Tuesday, February 2, 2010

Letting Go......


Today I realized that I'm holding on to too much baggage, too much fear of failure and entirely too much of my past situations, whether physically, emotionally or mentally. Where is the room for my future to come in? How can I grab on to what's ahead if my hands a full of this bullshit and baggage from the past and present? I gotta let this shyt go. Right now I have nothing that I want to bring into my future but these things in my life bring me security for whatever reason... Why? I want to live dangerously and trust that there is security in my future, in my dreams. Why do we hold on to people, things, situations and places that don't make us happy? Why do these things bring us security? We stay in situations that make us unhappy, hurt us and sometimes disable us because we are fearful. If you’re not happy in your current situation what are you really risking? losing something we don't even want? That you won't be happy in the next situation??? Seriously?? Fuck this bullshit job, I. Want my own shyt, I want to grow, this relationship keeps me stagnant, this apartment is way too small, my dreams are way too big. Today I'm making a promise to live dangerously.
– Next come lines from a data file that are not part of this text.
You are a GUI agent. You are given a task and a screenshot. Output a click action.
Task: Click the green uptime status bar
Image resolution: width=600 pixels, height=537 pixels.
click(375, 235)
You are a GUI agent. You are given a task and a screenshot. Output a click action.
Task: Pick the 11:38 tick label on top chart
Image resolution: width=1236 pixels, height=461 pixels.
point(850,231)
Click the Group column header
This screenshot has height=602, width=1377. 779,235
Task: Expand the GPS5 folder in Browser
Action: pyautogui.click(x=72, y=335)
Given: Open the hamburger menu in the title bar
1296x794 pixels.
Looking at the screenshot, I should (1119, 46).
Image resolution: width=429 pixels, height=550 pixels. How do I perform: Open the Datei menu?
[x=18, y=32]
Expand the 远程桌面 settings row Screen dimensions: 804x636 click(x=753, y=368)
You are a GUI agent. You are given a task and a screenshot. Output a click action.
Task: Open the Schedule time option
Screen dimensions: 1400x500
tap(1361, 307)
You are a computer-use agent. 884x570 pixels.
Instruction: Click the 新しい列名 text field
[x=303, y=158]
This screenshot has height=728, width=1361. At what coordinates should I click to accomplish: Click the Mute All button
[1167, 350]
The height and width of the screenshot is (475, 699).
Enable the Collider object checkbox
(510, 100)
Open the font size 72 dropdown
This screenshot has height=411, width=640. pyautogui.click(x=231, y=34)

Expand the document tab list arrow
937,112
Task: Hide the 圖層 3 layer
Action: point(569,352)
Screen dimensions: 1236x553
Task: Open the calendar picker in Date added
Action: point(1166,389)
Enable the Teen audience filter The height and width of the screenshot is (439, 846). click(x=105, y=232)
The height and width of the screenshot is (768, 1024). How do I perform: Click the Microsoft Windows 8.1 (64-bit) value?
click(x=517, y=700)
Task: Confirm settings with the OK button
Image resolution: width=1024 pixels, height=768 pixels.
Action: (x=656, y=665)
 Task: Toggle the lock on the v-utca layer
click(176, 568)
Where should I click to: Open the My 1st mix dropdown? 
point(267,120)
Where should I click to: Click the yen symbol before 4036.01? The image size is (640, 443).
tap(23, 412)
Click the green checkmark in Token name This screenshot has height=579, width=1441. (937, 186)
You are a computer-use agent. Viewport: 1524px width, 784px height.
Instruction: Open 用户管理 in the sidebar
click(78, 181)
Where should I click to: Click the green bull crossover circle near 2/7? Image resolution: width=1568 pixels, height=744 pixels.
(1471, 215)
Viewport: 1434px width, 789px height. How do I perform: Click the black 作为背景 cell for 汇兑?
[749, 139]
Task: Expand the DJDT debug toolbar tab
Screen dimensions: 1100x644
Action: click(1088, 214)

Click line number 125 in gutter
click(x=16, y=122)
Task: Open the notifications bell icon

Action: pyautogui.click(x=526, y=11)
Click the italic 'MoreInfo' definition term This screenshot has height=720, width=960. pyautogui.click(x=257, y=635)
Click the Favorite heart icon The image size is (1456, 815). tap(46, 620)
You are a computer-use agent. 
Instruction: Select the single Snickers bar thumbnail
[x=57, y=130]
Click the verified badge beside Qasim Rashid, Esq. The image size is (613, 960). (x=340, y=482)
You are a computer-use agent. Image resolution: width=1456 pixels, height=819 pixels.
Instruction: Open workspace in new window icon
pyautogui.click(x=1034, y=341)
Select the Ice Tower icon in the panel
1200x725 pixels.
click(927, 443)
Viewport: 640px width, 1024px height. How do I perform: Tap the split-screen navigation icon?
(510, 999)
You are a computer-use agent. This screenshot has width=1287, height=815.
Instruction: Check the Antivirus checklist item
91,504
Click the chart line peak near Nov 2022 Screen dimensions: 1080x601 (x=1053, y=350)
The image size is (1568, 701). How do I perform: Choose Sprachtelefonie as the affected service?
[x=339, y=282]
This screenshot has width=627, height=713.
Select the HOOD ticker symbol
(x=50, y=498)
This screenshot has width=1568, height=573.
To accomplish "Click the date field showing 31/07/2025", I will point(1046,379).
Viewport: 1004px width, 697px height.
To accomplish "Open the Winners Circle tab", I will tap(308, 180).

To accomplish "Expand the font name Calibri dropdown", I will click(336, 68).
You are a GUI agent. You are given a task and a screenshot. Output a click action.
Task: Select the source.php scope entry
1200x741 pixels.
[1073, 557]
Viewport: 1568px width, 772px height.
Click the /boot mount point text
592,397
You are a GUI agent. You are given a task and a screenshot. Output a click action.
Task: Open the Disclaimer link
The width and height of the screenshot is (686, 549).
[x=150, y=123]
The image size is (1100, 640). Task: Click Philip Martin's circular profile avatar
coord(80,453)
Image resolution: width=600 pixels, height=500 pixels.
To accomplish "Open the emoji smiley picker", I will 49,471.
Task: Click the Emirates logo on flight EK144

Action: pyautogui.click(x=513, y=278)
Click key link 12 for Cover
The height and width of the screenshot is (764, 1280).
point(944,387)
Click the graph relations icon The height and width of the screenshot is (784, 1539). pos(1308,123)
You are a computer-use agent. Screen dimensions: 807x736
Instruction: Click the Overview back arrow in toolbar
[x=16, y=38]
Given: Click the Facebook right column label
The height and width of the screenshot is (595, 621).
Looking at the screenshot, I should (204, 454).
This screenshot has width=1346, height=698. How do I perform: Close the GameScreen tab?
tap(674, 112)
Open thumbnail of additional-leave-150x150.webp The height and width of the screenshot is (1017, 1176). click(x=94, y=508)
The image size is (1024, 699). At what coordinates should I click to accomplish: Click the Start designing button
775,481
Live insecurely in the things I have, willing to let them go and be faithful that I will acquire the things that I need and want. From today on...If this is not something I want in my future, I'm dropping it to make room for the things I do want. I'm willing to let it all go, so that I have no choice but to grab hold of the future that awaits me. I'm willing to Risk it all.. The bigger the risk the bigger the gain. Scared money don't make money...it’s time to Man up!